### [What is needed]
Beneath this instruction is a listing. Transcribe from it only the stretch from the line with "This screenshot has width=1204, height=996." through the line with "Click the Traefik logo in the navbar", both end lines included, exactly as written.

### [Extracted entries]
◆ ◆ ◆ ◆ ◆

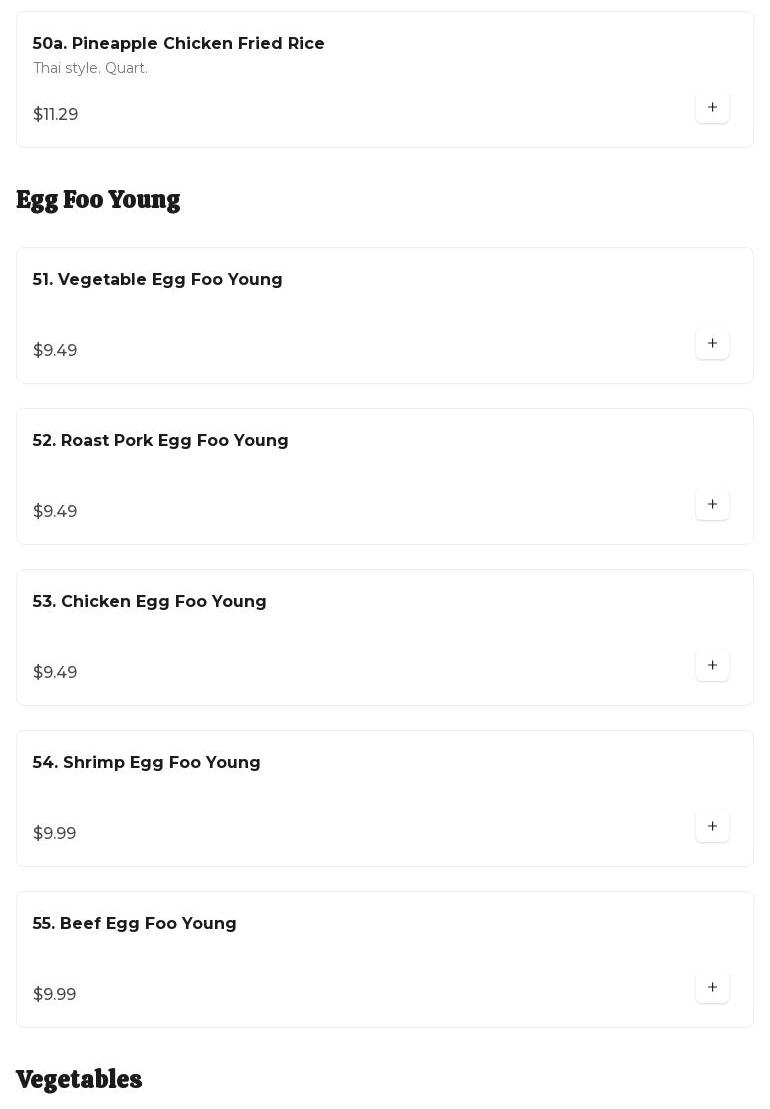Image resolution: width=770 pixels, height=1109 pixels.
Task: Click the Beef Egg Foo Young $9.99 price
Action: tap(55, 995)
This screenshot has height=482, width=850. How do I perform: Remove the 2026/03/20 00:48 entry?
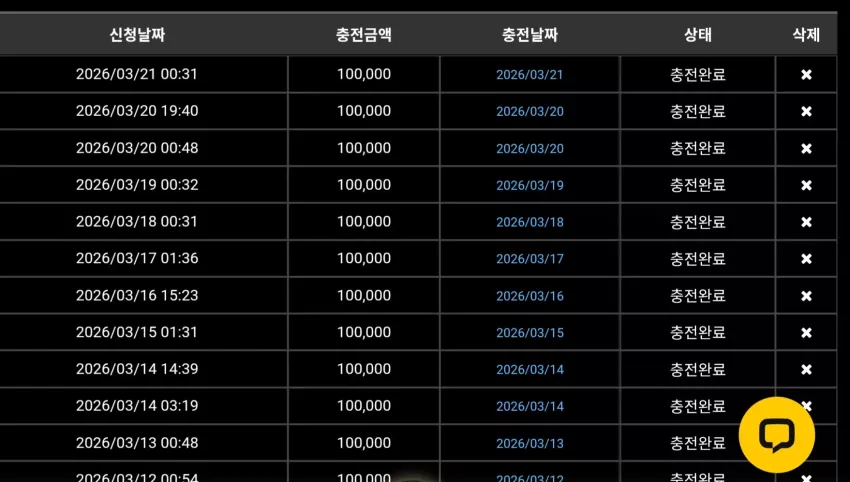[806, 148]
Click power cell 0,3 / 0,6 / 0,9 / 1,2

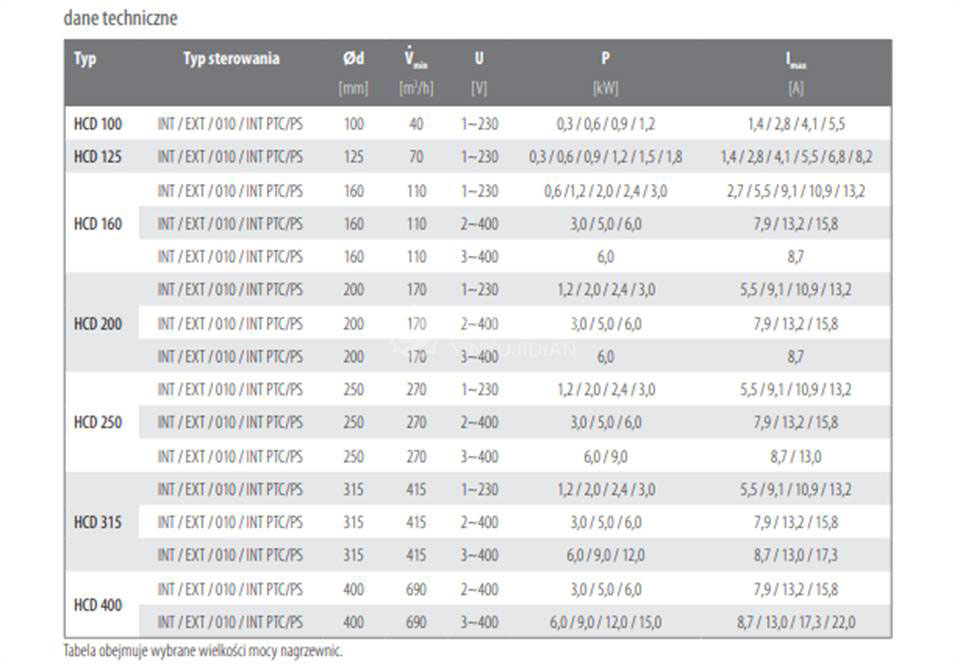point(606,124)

◆ ◆ ◆ ◆ ◆

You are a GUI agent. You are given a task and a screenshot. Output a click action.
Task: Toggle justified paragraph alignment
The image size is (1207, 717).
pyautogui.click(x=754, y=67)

◆ ◆ ◆ ◆ ◆

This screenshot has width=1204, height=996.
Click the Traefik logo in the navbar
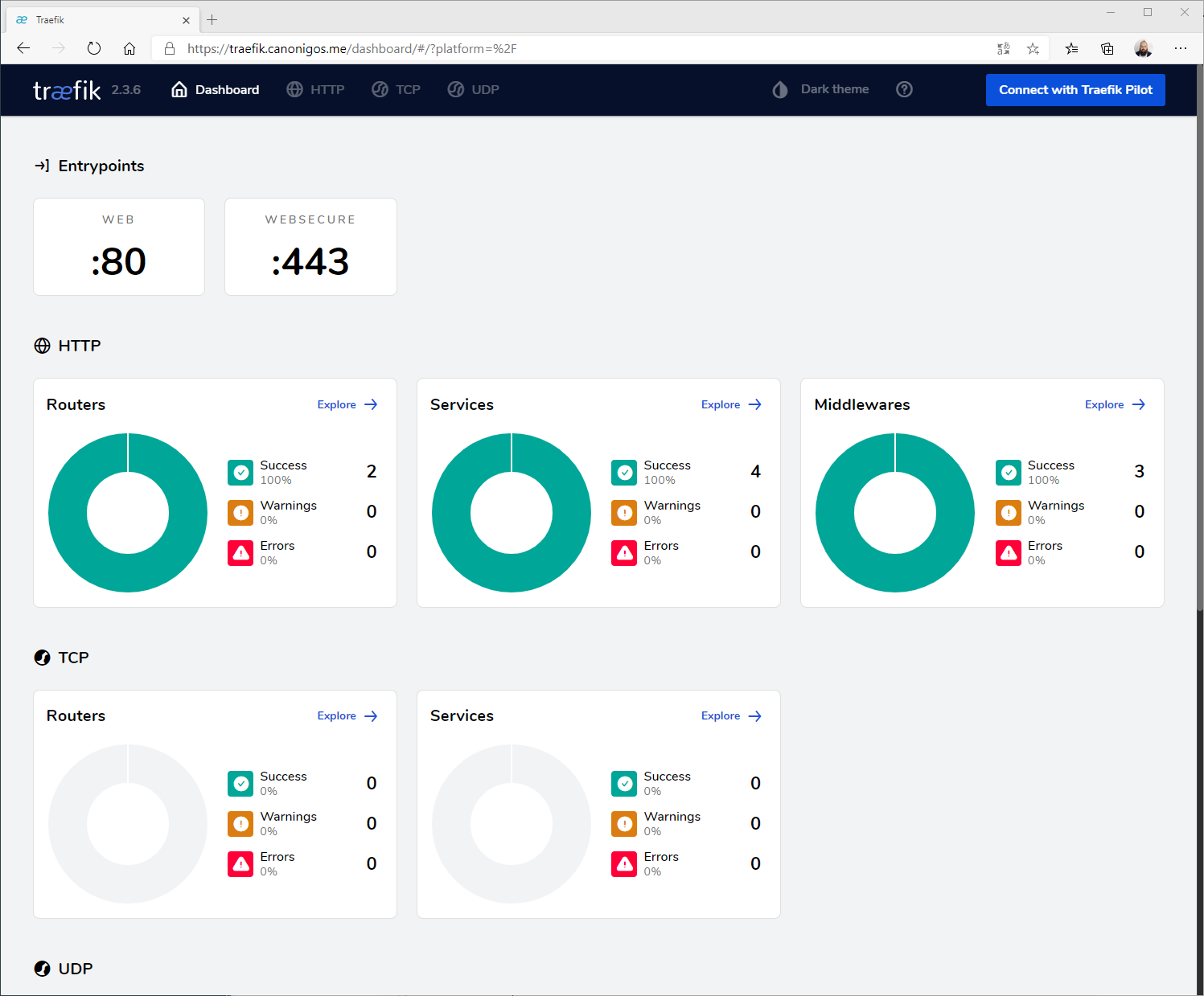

◆ ◆ ◆ ◆ ◆

### [Written response]
This screenshot has width=1204, height=996.
Click the Traefik logo in the navbar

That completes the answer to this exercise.